About this task: Take the lines below between the one holding "How do I perform: Select" and the one holding "Given: Click the 879 主胜买入 row entry", inclusive, and copy them exactly. Add nothing.

Supplied data:
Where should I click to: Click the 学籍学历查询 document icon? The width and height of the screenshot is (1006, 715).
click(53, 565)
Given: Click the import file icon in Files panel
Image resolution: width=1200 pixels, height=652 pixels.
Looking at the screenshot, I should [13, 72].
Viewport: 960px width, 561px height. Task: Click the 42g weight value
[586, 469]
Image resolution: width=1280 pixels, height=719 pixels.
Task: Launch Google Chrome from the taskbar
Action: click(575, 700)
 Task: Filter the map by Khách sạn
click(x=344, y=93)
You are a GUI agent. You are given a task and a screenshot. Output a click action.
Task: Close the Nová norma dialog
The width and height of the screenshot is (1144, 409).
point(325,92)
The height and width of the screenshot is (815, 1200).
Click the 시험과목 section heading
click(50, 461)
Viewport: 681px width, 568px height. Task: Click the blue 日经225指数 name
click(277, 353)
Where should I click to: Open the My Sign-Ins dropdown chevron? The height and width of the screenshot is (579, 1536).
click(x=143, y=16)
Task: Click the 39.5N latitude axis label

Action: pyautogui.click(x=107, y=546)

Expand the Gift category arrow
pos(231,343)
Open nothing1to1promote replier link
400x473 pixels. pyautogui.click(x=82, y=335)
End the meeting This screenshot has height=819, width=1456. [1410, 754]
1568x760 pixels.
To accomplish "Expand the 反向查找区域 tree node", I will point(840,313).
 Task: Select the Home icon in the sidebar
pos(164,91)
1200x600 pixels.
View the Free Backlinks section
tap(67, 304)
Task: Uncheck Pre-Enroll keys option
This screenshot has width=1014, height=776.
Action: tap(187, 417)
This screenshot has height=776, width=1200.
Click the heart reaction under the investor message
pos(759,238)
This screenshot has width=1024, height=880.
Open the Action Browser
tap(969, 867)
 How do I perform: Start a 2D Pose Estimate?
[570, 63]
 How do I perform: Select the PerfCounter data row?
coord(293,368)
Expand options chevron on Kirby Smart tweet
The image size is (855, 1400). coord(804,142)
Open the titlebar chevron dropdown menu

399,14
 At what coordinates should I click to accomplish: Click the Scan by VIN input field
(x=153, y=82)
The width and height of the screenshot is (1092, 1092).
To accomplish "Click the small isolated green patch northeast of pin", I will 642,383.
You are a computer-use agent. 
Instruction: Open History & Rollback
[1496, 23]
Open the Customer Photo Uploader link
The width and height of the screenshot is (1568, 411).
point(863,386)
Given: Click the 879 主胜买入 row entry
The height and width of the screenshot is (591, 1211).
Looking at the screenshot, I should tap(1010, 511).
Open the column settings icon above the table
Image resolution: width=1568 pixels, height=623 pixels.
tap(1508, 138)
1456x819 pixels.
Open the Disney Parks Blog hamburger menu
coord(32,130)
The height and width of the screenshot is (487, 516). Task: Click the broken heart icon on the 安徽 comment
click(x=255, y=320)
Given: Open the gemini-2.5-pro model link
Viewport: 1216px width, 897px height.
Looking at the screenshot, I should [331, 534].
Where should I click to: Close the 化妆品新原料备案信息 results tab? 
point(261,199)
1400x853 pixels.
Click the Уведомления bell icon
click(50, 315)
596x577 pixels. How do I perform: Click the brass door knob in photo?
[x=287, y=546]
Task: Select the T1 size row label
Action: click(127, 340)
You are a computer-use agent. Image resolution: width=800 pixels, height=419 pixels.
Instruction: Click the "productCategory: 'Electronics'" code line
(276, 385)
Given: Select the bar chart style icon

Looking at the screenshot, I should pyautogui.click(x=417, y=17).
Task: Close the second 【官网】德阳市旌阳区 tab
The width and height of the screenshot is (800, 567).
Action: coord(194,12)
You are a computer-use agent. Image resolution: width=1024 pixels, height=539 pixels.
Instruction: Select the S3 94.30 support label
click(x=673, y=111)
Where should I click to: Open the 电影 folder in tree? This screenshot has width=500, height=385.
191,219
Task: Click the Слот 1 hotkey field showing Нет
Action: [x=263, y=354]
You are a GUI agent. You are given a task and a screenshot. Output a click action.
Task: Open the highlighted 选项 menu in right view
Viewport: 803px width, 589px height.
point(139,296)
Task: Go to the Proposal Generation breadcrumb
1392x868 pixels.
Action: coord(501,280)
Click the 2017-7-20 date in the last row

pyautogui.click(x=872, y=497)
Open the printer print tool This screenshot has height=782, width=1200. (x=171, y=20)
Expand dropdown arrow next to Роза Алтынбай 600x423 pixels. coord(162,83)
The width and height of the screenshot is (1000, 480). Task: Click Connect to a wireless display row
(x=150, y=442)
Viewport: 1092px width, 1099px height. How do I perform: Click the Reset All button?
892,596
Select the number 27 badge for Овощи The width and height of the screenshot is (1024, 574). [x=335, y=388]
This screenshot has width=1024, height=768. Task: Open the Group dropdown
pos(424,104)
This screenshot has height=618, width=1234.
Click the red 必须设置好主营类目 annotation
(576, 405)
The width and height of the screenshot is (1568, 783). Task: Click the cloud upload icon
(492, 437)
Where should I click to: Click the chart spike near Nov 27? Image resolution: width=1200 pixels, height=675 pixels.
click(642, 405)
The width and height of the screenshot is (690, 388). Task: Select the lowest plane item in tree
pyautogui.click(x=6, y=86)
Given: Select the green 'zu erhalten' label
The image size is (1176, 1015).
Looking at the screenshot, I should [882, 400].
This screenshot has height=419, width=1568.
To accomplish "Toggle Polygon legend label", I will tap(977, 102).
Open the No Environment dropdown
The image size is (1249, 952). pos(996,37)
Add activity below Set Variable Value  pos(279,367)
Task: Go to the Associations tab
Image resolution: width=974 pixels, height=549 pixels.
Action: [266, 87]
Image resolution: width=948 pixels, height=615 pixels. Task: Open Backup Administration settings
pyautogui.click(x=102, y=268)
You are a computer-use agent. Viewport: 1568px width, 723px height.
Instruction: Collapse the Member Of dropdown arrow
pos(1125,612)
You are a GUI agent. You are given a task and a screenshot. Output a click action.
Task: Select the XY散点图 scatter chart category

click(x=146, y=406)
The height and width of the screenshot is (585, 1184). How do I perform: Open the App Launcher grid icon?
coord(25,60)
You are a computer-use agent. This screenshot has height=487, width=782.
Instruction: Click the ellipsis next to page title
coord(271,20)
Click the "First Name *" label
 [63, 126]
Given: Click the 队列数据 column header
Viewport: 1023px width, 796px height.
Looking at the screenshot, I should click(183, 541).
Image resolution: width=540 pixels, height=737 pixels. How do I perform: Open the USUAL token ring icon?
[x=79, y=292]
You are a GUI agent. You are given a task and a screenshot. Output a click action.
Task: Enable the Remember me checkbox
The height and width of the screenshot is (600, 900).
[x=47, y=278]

Solution to this exercise:
 How do I perform: Select the PerfCounter data row?
coord(293,368)
Expand options chevron on Kirby Smart tweet
The image size is (855, 1400). coord(804,142)
Open the titlebar chevron dropdown menu

399,14
 At what coordinates should I click to accomplish: Click the Scan by VIN input field
(x=153, y=82)
The width and height of the screenshot is (1092, 1092).
To accomplish "Click the small isolated green patch northeast of pin", I will 642,383.
You are a computer-use agent. 
Instruction: Open History & Rollback
[1496, 23]
Open the Customer Photo Uploader link
The width and height of the screenshot is (1568, 411).
point(863,386)
Given: Click the 879 主胜买入 row entry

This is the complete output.